Nikopol (Ukrainian: Нікополь) is a city in Ukraine, in the Dnipropetrovsk Oblast, on the right bank of Dnieper river, about 100 km south-west of Dnipropetrovsk. It has about 128,900 inhabitants (2006 estimate [1]).
The 1911 edition of Encyclopædia Britannica gave the following description of Nikopol:
Nikopol is a town of
Ukraine, in the government of
Ekaterinoslav, on the right bank of the
Dnieper, 70 miles S.S.W. of the town of
Ekaterinoslav. It was formerly called "Nikitin Rog", and occupies an elongated peninsula between two arms of the Dnieper at a point where its banks are low and marshy, and has been for centuries one of the places where the middle Dnieper can most conveniently be crossed.

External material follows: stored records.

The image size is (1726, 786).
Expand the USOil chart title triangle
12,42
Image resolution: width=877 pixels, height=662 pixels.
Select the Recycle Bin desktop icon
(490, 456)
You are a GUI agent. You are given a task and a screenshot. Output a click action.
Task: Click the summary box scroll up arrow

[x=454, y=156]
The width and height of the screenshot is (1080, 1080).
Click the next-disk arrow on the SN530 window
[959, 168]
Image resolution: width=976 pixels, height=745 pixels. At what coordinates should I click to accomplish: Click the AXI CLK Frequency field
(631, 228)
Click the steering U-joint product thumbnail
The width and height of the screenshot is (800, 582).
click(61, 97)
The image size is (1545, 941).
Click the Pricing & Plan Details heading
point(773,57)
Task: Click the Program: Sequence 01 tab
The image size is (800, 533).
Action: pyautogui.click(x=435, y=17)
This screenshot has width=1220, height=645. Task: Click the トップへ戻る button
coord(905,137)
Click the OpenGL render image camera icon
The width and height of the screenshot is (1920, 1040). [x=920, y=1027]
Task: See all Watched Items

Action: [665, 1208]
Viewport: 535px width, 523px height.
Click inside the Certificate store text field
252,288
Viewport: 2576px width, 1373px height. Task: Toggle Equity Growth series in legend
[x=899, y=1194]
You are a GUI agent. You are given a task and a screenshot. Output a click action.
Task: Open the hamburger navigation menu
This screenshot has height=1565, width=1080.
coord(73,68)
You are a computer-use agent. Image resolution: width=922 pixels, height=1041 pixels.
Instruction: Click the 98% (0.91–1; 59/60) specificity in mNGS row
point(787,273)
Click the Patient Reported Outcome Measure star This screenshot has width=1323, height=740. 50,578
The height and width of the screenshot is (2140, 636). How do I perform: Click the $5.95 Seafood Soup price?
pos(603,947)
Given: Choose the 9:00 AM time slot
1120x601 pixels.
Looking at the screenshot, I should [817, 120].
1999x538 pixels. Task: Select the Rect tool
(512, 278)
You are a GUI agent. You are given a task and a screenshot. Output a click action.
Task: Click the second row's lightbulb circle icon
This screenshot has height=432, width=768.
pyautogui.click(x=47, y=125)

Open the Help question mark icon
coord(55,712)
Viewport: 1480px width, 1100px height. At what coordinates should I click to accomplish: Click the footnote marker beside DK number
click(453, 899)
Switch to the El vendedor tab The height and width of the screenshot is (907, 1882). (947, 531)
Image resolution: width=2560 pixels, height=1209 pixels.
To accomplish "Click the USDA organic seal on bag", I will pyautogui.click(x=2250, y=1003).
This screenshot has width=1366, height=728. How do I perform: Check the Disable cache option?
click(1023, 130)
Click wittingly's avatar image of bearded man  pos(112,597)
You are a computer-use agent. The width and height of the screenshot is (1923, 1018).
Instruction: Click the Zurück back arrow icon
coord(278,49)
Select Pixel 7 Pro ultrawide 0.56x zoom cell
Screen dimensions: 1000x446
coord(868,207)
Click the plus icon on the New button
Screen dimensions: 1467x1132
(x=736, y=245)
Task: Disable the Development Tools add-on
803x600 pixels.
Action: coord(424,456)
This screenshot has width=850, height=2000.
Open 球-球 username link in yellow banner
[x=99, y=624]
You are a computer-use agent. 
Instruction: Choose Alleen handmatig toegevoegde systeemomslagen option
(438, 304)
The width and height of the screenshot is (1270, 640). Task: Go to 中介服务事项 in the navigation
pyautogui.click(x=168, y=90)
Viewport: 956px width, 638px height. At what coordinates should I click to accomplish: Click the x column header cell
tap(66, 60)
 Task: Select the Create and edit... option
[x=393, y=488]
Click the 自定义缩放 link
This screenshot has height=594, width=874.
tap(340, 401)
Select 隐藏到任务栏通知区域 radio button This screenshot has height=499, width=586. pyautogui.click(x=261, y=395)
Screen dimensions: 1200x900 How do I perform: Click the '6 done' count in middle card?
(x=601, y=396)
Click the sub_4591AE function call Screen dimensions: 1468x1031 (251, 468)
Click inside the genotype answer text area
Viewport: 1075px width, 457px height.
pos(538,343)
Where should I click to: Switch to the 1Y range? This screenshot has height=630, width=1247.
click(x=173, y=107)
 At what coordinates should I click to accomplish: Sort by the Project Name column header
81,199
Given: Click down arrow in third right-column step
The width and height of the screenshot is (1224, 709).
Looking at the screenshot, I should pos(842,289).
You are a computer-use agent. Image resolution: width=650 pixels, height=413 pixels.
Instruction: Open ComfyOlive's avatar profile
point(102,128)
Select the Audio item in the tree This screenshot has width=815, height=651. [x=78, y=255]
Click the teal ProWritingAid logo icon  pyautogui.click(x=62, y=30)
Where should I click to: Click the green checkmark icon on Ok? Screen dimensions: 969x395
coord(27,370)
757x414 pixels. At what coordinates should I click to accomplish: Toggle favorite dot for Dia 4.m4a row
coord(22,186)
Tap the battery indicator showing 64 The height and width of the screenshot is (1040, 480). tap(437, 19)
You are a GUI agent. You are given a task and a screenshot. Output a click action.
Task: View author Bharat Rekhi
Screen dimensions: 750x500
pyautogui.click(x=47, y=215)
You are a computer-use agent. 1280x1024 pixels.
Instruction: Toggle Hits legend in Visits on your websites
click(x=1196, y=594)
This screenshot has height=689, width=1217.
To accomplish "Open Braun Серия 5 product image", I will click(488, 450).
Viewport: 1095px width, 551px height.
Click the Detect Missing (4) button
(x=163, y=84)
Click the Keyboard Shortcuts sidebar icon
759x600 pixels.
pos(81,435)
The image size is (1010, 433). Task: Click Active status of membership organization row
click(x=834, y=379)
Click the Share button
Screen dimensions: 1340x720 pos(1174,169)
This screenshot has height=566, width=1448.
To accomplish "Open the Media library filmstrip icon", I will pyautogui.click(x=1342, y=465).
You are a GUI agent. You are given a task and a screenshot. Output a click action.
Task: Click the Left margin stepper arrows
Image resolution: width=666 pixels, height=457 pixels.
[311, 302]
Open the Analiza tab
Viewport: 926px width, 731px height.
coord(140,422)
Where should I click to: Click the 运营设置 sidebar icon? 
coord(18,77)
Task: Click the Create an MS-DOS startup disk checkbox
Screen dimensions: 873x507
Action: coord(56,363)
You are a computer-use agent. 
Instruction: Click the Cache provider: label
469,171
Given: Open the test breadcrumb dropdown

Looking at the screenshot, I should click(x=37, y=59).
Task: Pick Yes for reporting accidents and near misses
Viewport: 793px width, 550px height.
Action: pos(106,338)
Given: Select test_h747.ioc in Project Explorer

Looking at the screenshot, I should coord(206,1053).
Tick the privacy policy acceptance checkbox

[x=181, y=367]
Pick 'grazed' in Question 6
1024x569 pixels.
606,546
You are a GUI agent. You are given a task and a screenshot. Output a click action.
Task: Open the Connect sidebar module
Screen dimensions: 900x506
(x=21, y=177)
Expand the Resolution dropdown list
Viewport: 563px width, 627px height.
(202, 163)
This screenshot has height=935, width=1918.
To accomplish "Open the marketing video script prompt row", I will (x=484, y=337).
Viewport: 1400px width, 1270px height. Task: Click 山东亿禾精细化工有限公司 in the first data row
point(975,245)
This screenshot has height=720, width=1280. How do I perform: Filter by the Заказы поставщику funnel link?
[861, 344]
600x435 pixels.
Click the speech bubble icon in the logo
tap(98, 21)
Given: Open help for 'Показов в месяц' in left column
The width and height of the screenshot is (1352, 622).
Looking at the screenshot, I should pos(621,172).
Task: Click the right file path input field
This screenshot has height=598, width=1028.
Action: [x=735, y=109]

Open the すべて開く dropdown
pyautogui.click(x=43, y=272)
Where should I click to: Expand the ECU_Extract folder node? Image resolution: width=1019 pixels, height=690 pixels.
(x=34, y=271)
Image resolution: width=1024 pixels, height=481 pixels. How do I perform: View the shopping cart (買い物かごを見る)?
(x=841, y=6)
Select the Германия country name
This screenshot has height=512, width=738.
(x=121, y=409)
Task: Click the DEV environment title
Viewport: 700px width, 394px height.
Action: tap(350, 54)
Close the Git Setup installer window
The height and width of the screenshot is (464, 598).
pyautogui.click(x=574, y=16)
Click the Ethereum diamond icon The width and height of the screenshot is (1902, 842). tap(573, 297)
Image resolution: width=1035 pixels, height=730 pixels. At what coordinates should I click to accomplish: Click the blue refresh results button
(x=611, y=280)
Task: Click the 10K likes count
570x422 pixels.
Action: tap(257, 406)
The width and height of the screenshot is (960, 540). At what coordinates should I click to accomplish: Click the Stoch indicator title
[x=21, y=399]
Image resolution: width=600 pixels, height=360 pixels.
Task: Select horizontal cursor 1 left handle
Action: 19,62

Its inhabitants, 21,282 in
1900, are Little Russians, Jews and
Mennonites, who carry on agriculture and shipbuilding. The old secha, or fortified camp of the
Zaporogian Cossacks, brilliantly described in
N. V. Gogol's novel
Taras Bulba (
1834), was situated a little higher up the river. Numbers of graves in the vicinity recall the battles which were fought for the possession of this important strategic point. One of them, close to the town, contained, along with other
Scythian antiquities, the well-known precious vase representing the capture of wild horses. Even now Nikopol, which is situated on the highway from Ekaterinoslav to
Kherson, is the point where the "salt-highway" of the
Chumaks (Little Russian salt-carriers) to the
Crimea crosses the Dnieper. Nikopol is, further, one of the chief places on the lower Dnieper for the export of corn, linseed, hemp and wool.